» Exercise brief
Pictures stay out of the output. Return exactly the lines below from the one with "Fredrik Hill (144, 2085)" down to the one with "perawanbokep (140, 881)", both included, and nothing more.

··· Dataset records

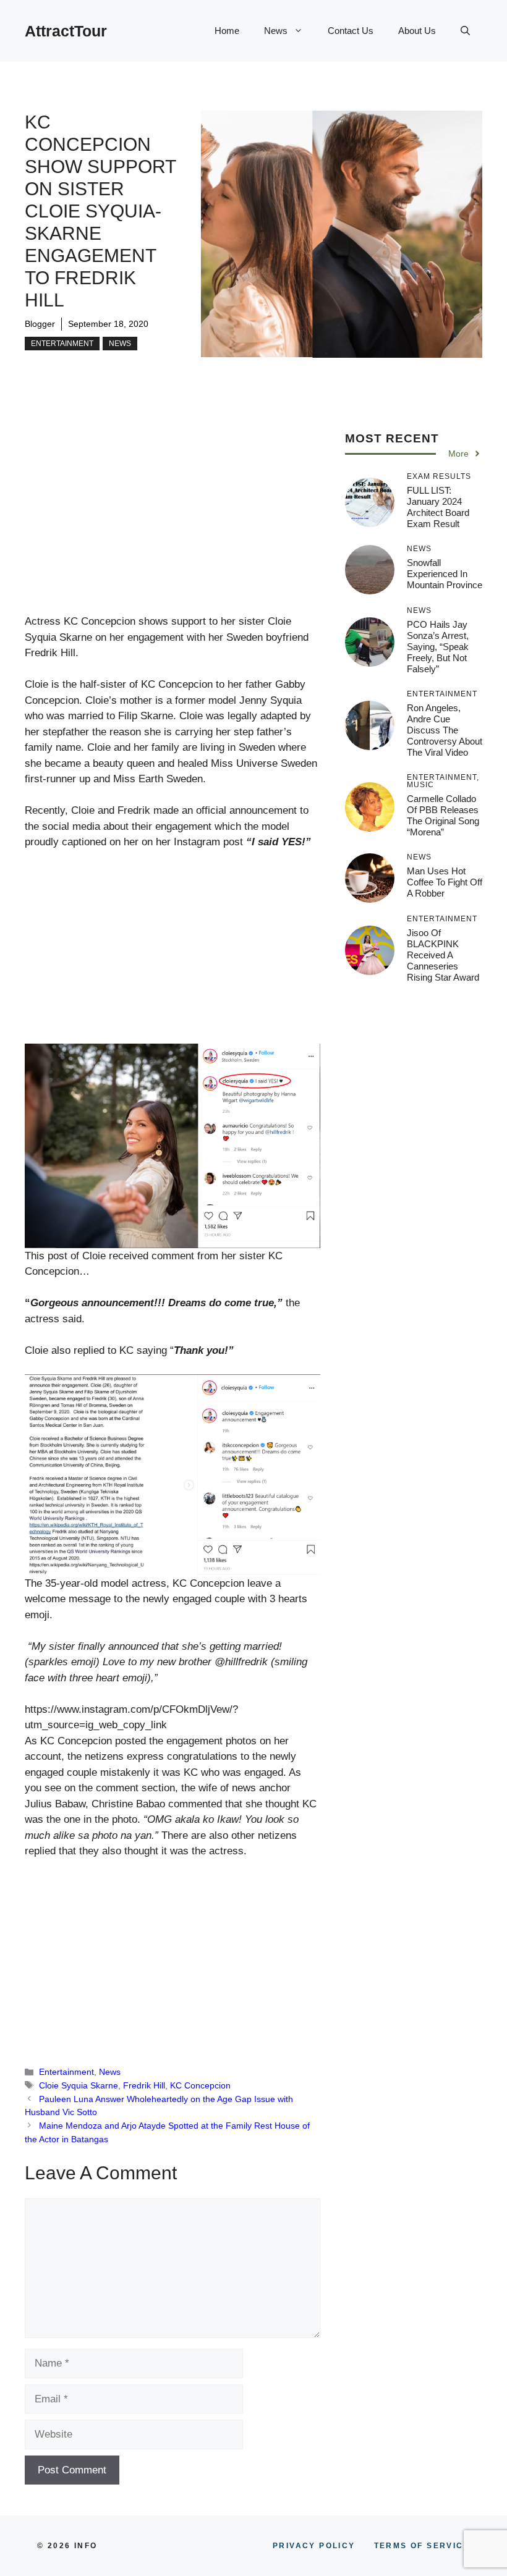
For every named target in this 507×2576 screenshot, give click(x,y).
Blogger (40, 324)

······
··· Dataset records

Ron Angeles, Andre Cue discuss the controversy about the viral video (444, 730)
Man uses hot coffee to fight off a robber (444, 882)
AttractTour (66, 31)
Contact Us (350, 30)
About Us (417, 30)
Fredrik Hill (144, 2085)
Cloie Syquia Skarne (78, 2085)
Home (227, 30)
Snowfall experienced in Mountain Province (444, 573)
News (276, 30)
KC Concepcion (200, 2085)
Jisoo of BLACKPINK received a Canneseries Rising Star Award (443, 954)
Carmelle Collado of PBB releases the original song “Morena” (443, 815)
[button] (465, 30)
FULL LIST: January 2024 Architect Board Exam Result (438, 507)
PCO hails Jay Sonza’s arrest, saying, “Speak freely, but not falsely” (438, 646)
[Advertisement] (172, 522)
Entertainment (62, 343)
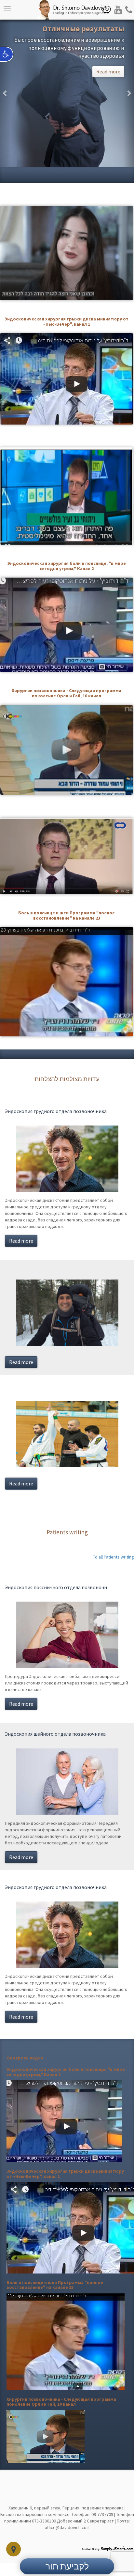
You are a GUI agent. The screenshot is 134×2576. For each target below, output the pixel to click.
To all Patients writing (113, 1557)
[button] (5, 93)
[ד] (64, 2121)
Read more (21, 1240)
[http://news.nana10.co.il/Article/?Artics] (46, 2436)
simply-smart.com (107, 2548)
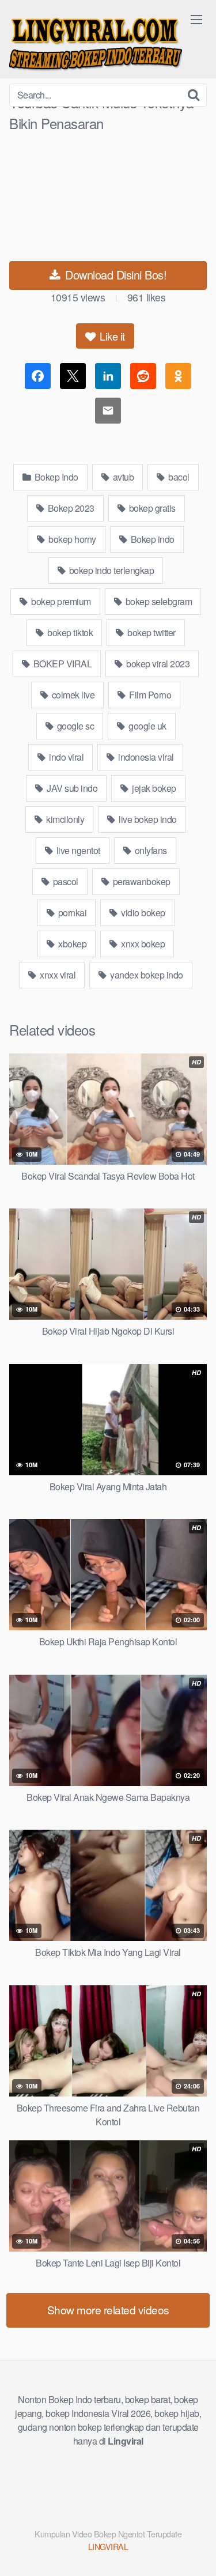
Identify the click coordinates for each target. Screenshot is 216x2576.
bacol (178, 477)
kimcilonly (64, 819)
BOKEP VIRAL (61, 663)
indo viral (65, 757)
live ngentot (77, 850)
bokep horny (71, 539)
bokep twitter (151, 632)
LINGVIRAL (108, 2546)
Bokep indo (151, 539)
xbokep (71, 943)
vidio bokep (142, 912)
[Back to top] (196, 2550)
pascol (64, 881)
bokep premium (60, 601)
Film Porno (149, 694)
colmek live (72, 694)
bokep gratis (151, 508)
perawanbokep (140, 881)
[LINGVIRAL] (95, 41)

······

» Task answer
Fredrik Hill (144, 2085)
Cloie Syquia Skarne (78, 2085)
Home (227, 30)
Snowfall experienced in Mountain Province (444, 573)
News (276, 30)
KC Concepcion (200, 2085)
Jisoo of BLACKPINK received a Canneseries Rising Star Award (443, 954)
Carmelle Collado of PBB releases the original song “Morena” (443, 815)
[button] (465, 30)
FULL LIST: January 2024 Architect Board Exam Result (438, 507)
PCO hails Jay Sonza’s arrest, saying, “Speak freely, but not falsely” (438, 646)
[Advertisement] (172, 522)
Entertainment (62, 343)
You are a GUI agent. The screenshot is 134×2576. For each target below, output the pixel to click.
To all Patients writing (113, 1557)
[button] (5, 93)
[ד] (64, 2121)
Read more (21, 1240)
[http://news.nana10.co.il/Article/?Artics] (46, 2436)
simply-smart.com (107, 2548)
Identify the click coordinates for each target. Screenshot is 216x2576.
bacol (178, 477)
kimcilonly (64, 819)
BOKEP VIRAL (61, 663)
indo viral (65, 757)
live ngentot (77, 850)
bokep horny (71, 539)
bokep twitter (151, 632)
LINGVIRAL (108, 2546)
Bokep indo (151, 539)
xbokep (71, 943)
vidio bokep (142, 912)
[Back to top] (196, 2550)
pascol (64, 881)
bokep premium (60, 601)
Film Porno (149, 694)
colmek live (72, 694)
bokep gratis (151, 508)
perawanbokep (140, 881)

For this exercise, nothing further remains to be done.